Rozdział 18
"Impreza z kolorową Pomyłką"
Mam takie dziwne uczucie, że coś się stanie.. Może to tylko przez te kolory! Zaczęła się impreza.. Oczywiście było jeszcze więcej kolorów i laserów.. Muzyka i dużo potworów!
..To chyba nie dla mnie.. Siedzę sobie z Outerem, ponieważ na moje szczęście przyszedł i gadamy o gwiazdach!
Zauważyłem w ogóle że jest dużo osób których ja nie znam.. Em.. Nie wiem czy chce ich poznawać.. Może się spytam Outera! Może on o nich coś wie!
- Hej Outer! Sorki że zmieniam temat, ale znasz tutaj kogoś innego? - Raz się żyję!

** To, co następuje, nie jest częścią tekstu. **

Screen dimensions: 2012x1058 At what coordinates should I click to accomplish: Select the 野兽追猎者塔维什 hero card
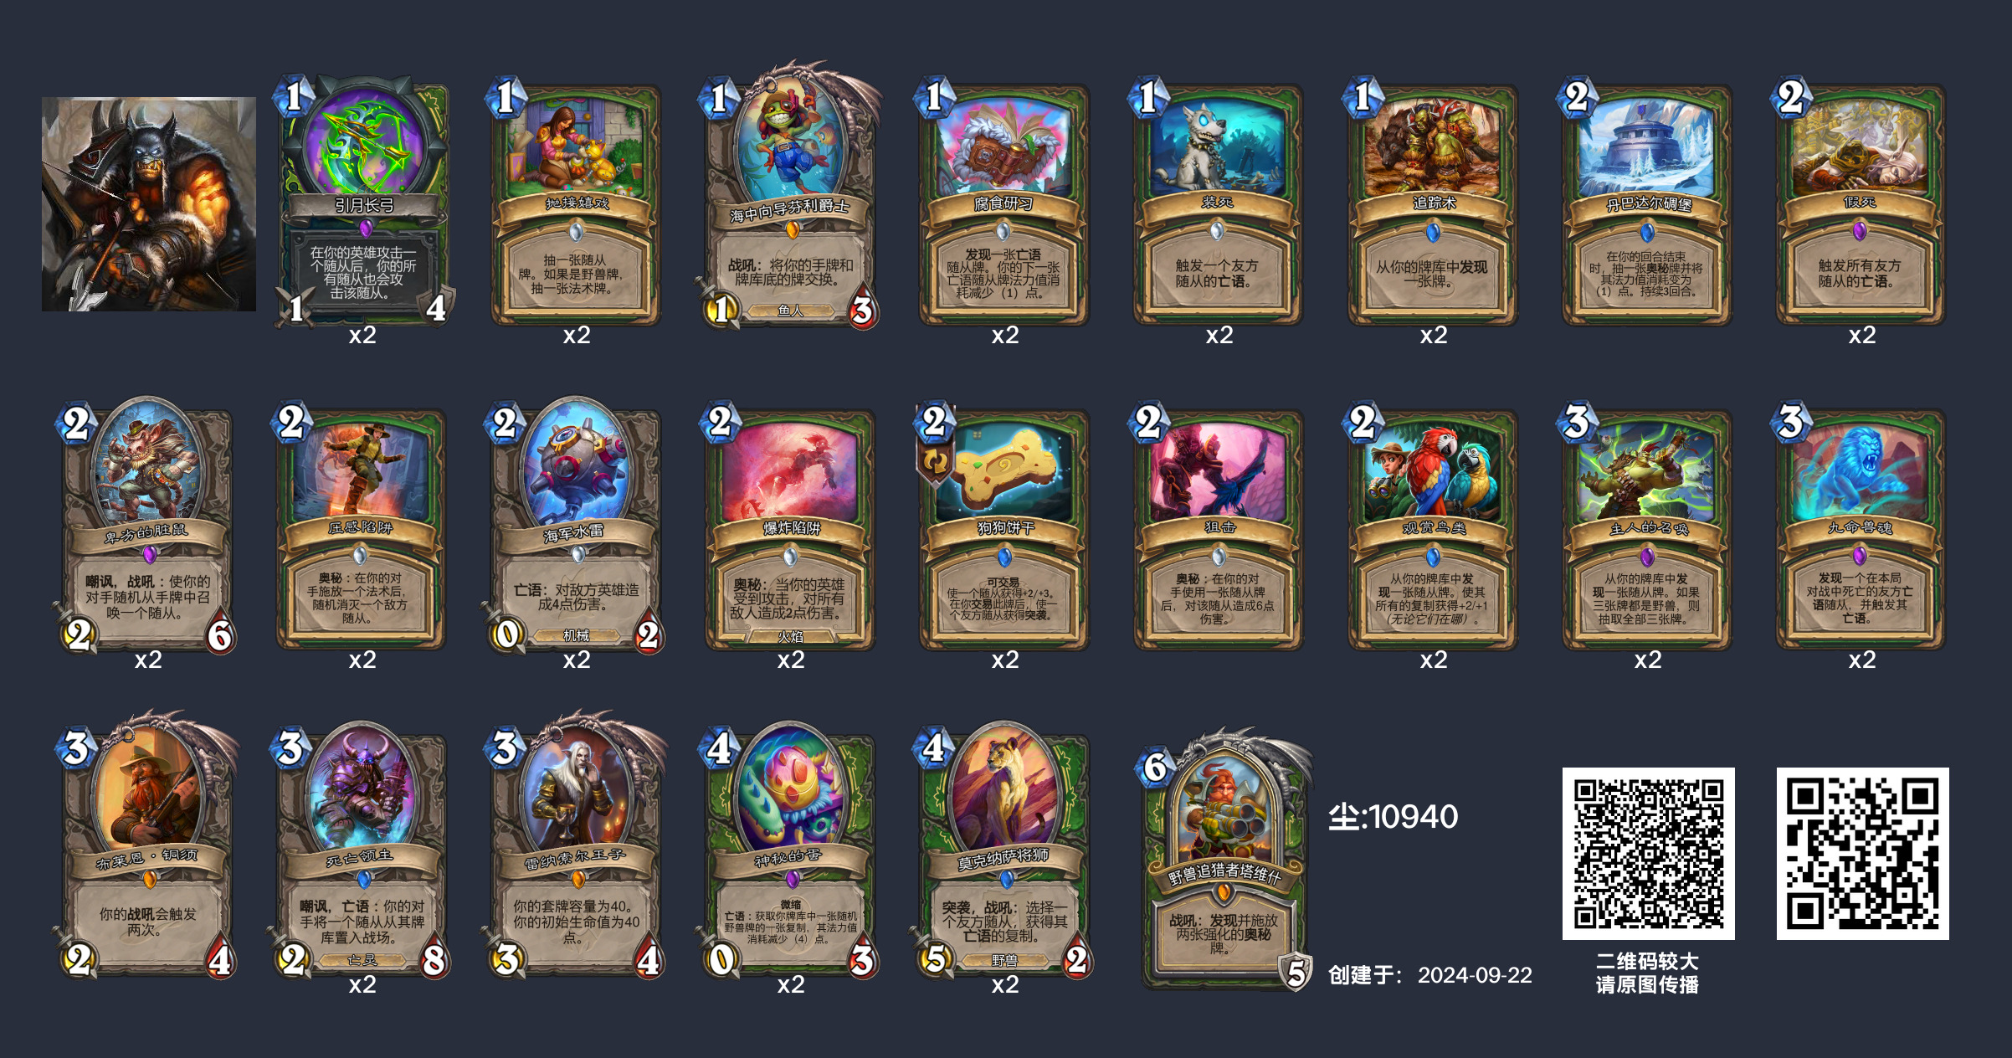click(x=1224, y=860)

- Em.. Tak! Na przykład z Dreamem gada Bluberry! Tam siedzi Fell i SwapFell! - pokazywał mi kto jest kim - A tam jest Lust, radzę Ci go omijać, a tym bardziej nic od niego nie brać! - to ten sam szkielet przed którym ostrzegał mnie Error..
- Aha.. - rzekłem przerywając mu
- Więcej to tak nie zabardzo kojarzę.. A tak po za tym! Po co się spytałeś? - zapytał
- Z ciekawości..
- Yo, zapraszam wszystkich Radykalnych ziomków na grę w BUTELKĘ! - i tak jak Fresh powiedział tak wszyscy usiedli w koło.
Koło mnie siedział Outer i Dream, a obok Marzyciela Ink. Fresh kręcił butelką jako pierwszy. Coś czuję że zanim na mnie wypadnie trochę to minie..
*Time Skip - Po ok. 30 minutach grania*
- I wypada na Outera! - krzyknął Fresh, który znowu kręcił..
Jeszcze na mnie nie trafiło nie wiem czy się cieszyć czy płakać... Patrząc na Errora to chyba się cieszę!
Kiedy wypadło na Inka, ktoś nie wiem kto dokładnie, ale kazał mu do końca gry siedzieć na kolanach Errora... Błąd nie jest za bardzo z tego zadowolony, ale wyzwanie to wyzwanie!
- Wyzwanie.. - powiedział Outer
- Przytul Killera! - krzyknął ponownie.. Połowy tych imion nie znam i chyba nie zamierzam znać!
Po jego wyzwaniu było wielkie 'U', a następnie zakręcił.. I wypadło na Dreama... Serio?
- Dream prawda czy wyzwanie? - zapytał
- Em.. Niech będzie wyzwanie.. - powiedział, a Outer zrobił dziwny wyraz twarzy i powiedział
- Pocałuj Crossa! - dziękuje Outer!
Dream się rumienił i coś tam mówił, a ja go pocałowałem i wyszedłem czekając na Errora.. Dalej sądzę że za dużo jest tam kolorów!